Ketahanan pangan rumah tangga sudah mulai tergerus akibat penurunan penghasilan. Jaring pengaman sosial, pengendalian harga dan ketersediaan stop pangan, dan lapangan pekerjaan sangat dibutuhkan.
Oleh
hendriyo widi
·6 menit baca
KOMPAS/RADITYA HELABUMI
Sejumlah warga membawa bahan pangan dari program Bantuan Pangan Non-Tunai (BPNT) di Kantor Lurah Kebon Melati, Tanah Abang, Jakarta Pusat, Selasa (25/5/2021). Penerima BPNT dapat mencairkan bantuan melalui pedagang bahan makanan atau e-warong yang telah ditunjuk. Bantuan senilai Rp 200.000 dapat ditukarkan bahan pangan berupa beras 10 kilogram, daging ayam atau ikan, 1 kilogram telur dan buah.
Ketersediaan pangan di tingkat rumah tangga merupakan kebutuhan vital untuk menopang daya tahan tubuh selama pandemi Covid-19 berlangsung. Namun, pengeluaran masyarakat untuk konsumsi makanan justru turun seiring dengan penurunan pendapatan.

- _BAHAN YANG DISEDIAKAN_:
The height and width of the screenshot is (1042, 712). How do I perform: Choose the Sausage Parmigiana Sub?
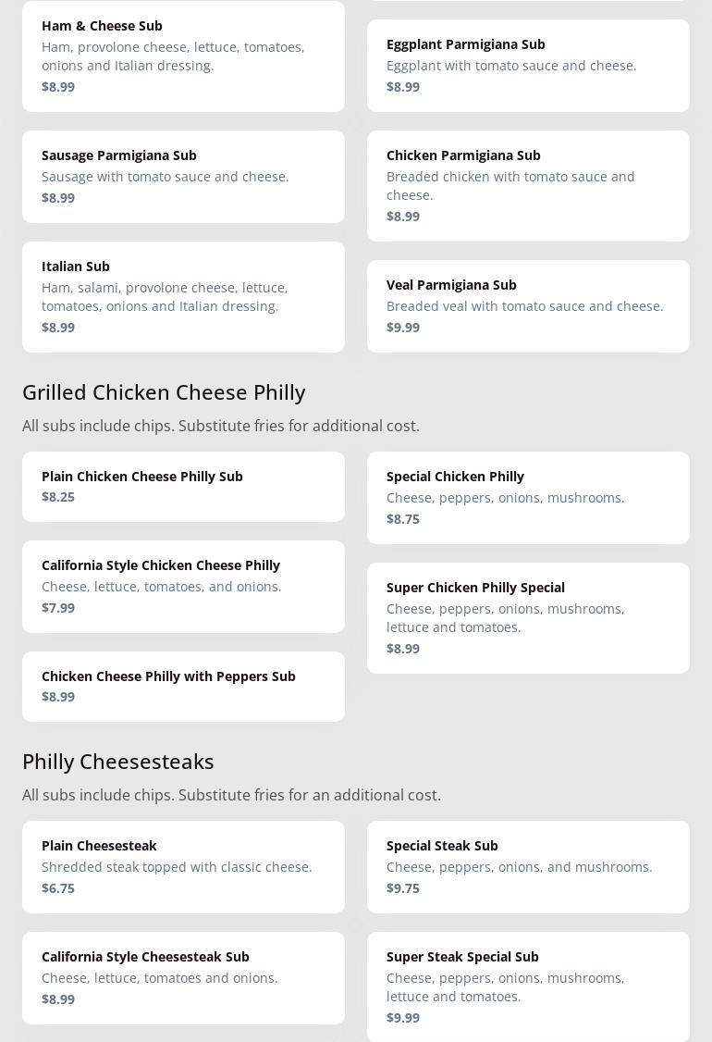[183, 176]
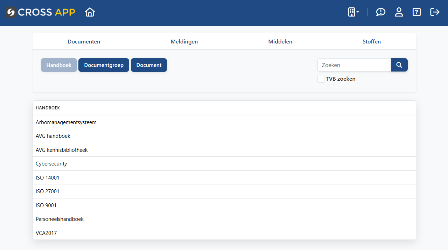The width and height of the screenshot is (448, 250).
Task: Click the magnifying glass search button
Action: tap(399, 65)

- _TUGAS LATIHAN_:
- A) Dalam artikel tentang ketahanan pangan rumah tangga, berapa nilai bantuan BPNT yang dapat ditukarkan dengan bahan pangan?
- B) Tulis kelanjutan artikel tentang ketahanan pangan rumah tangga, mulai setelah kalimat terakhir yang ditampilkan.
Entri-entri tersebut tidak diperlukan untuk mengerjakan tugas.

- _JAWABAN BERNOMOR_:
- A) Rp 200.000.

- B)
Hasil Survei Sosial Ekonomi Nasional (Susenas) September 2020 yang dirilis Badan Pusat Statistik pada 25 Juni 2021 menunjukkan, pandemi Covid-19 memengaruhi kehidupan masyarakat baik secara ekonomi, sosial, dan pangan. Pada masa pandemi, masyarakat jadi lebih berhati-hati berbelanja dan cenderung mengurangi pengeluaran.
Dalam periode pandemi pada Maret-September 2020, rata-rata pengeluaran per kapita masyarakat, baik di perdesaan maupun perkotaan, untuk komoditas makanan turun 3,96 persen dari Rp 613.025 pada Maret 2020 menjadi Rp 588.773 pada September 2020. Penurunan pengeluaran pangan terjadi pada penduduk dalam kelompok pengeluaran 40 persen bawah dan 40 persen menengah, sedangkan pada kelompok 20 persen atas justru meningkat.
Pada kelompok 40 persen bawah, misalnya, pengeluaran untuk konsumsi makanan turun dari Rp 344.917 per kapita per bulan pada Maret 2020 menjadi Rp 314.521 per kapita per bulan. Adapun dalam periode sama, pengeluaran kelompok 20 persen atas untuk konsumsi makanan naik 7,38 persen dari Rp 1,072 juta per kapita per bulan menjadi Rp 1,152 juta per kapita per bulan.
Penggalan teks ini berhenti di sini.